Jean-Paul Bastin s'est dit impressionné par la réactivité des pompiers et par la solidarité du monde agricole, "il y a des endroits où les tracteurs sont plus efficaces que les engins des pompiers. Les tracteurs, ils passent partout. Les agriculteurs ont des citernes qui peuvent contenir de grandes quantités d'eau". Il déplore par contre un problème au niveau de l'appui aérien. "Heureusement qu'il y a des renforts venus des Pays-Bas et de Suède. Les hélicos hollandais peuvent transporter 7 600 litres d'eau contre 800 litres pour les nôtres".

Il n'y a, par contre, pas de Canadair, alors que ce serait possible de les utiliser contrairement à ce qu'on entend parfois depuis les débuts de l'incendie. "Les Français avaient fait des tests au niveau du lac d'Eupen et ils nous ont dit que c'était possible d'en utiliser".

Il considère surtout que les achats de matériel réalisés au niveau de la Défense pourraient "être envisagés aussi pour la défense civile.
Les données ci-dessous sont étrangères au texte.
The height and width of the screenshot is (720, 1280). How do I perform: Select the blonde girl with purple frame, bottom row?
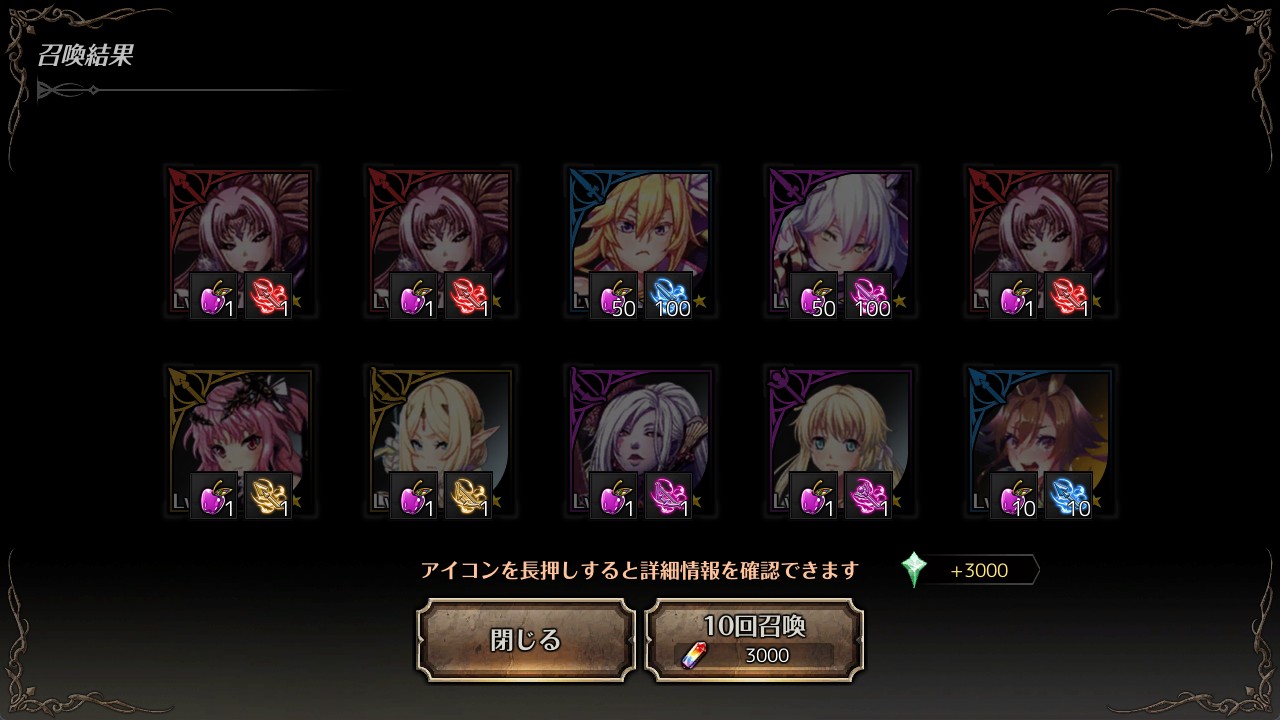point(840,442)
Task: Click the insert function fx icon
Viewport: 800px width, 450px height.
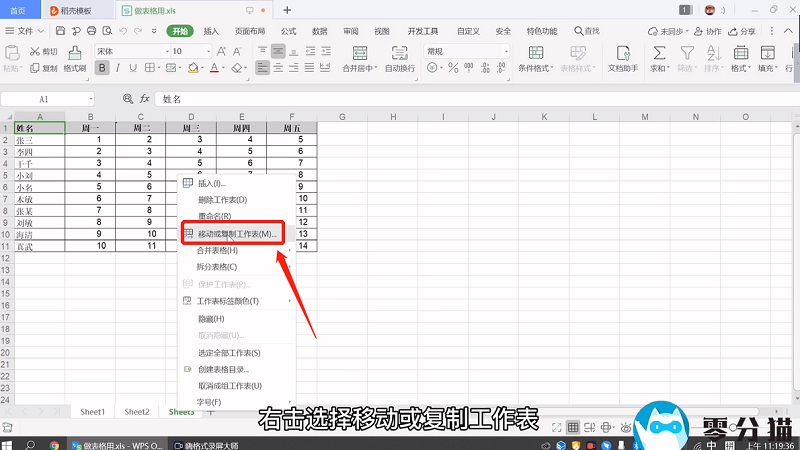Action: coord(145,99)
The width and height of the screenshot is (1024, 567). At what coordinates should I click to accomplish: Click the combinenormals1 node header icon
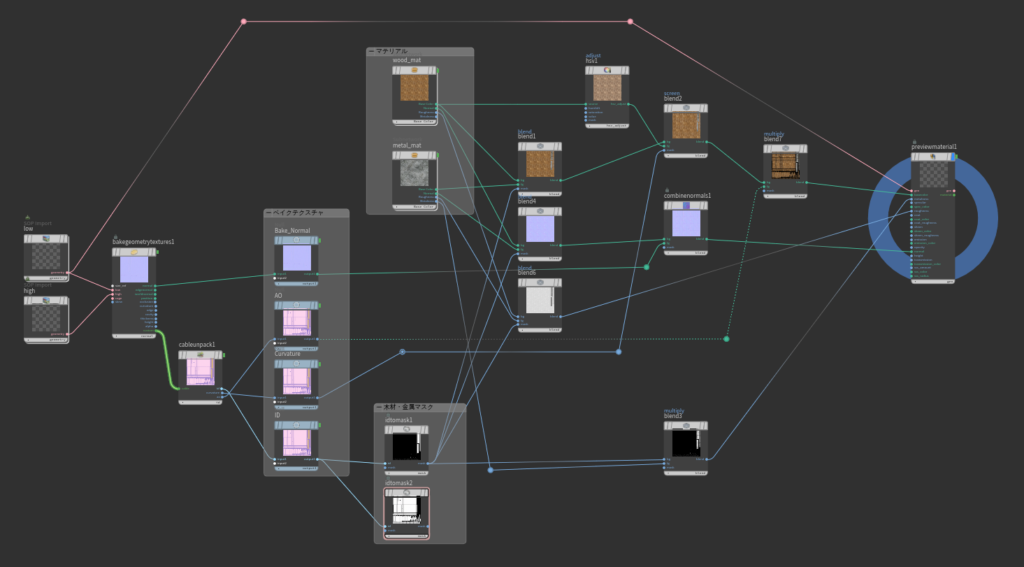pos(686,204)
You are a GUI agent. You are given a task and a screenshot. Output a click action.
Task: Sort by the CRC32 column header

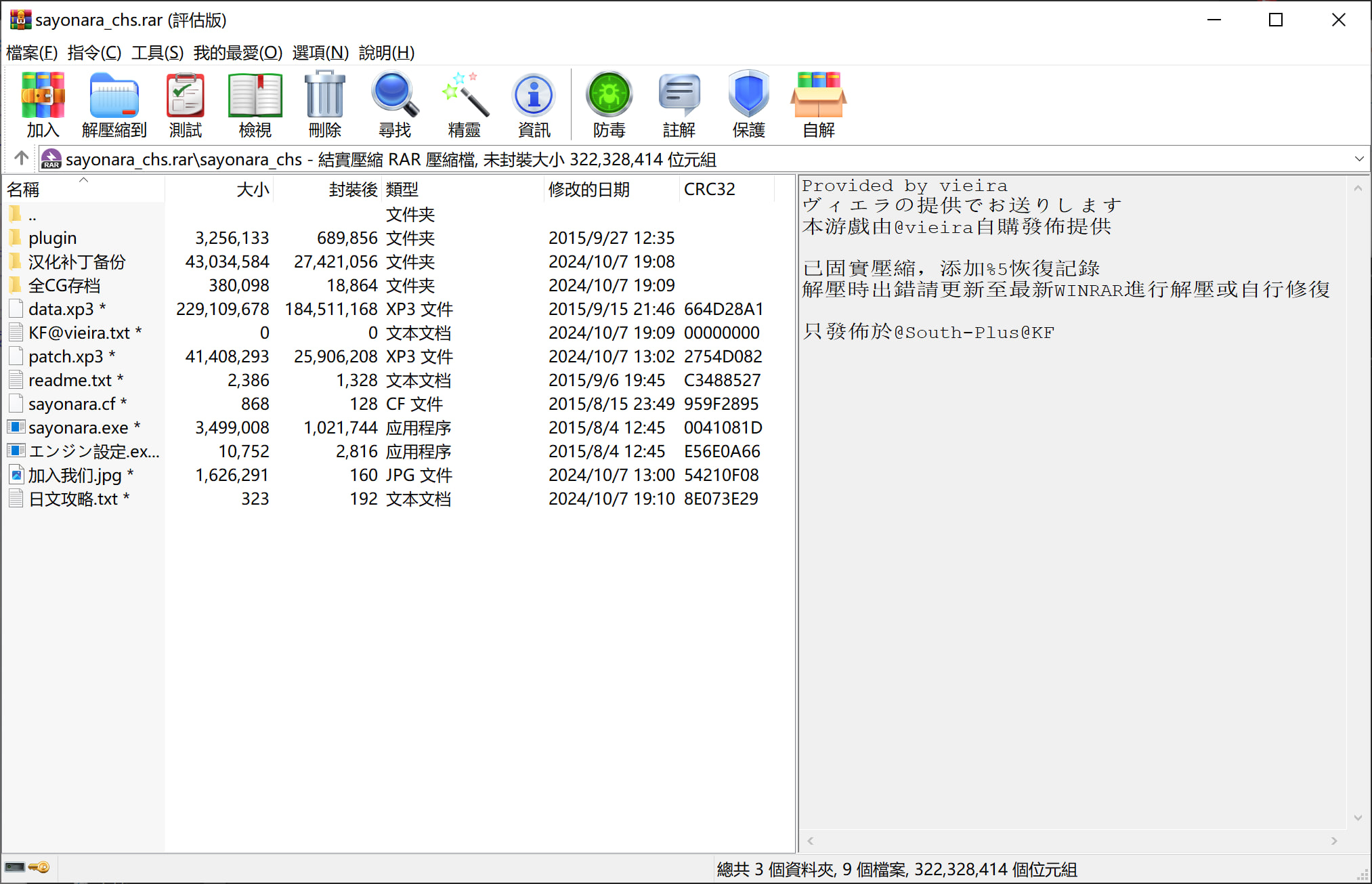[708, 190]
Nous sommes un petit pays, et cela coûte cher, donc autant aller dans ce sens-là".

En quittant la région, l'autoroute nous emmène vers la vallée de la Vesdre, où, il y a cinq ans, de terribles inondations avaient fait de nombreux morts. Cette région au sens large n'a pas été épargnée.

Sur la route, dans l'autre sens, une colonne de pompiers, venue d'on ne sait trop où, se dirige vers les Hautes Fagnes. L'odeur de brûlé commence à s'estomper. Mais pour ceux qui sont sur place, elle ne disparaîtra pas de sitôt.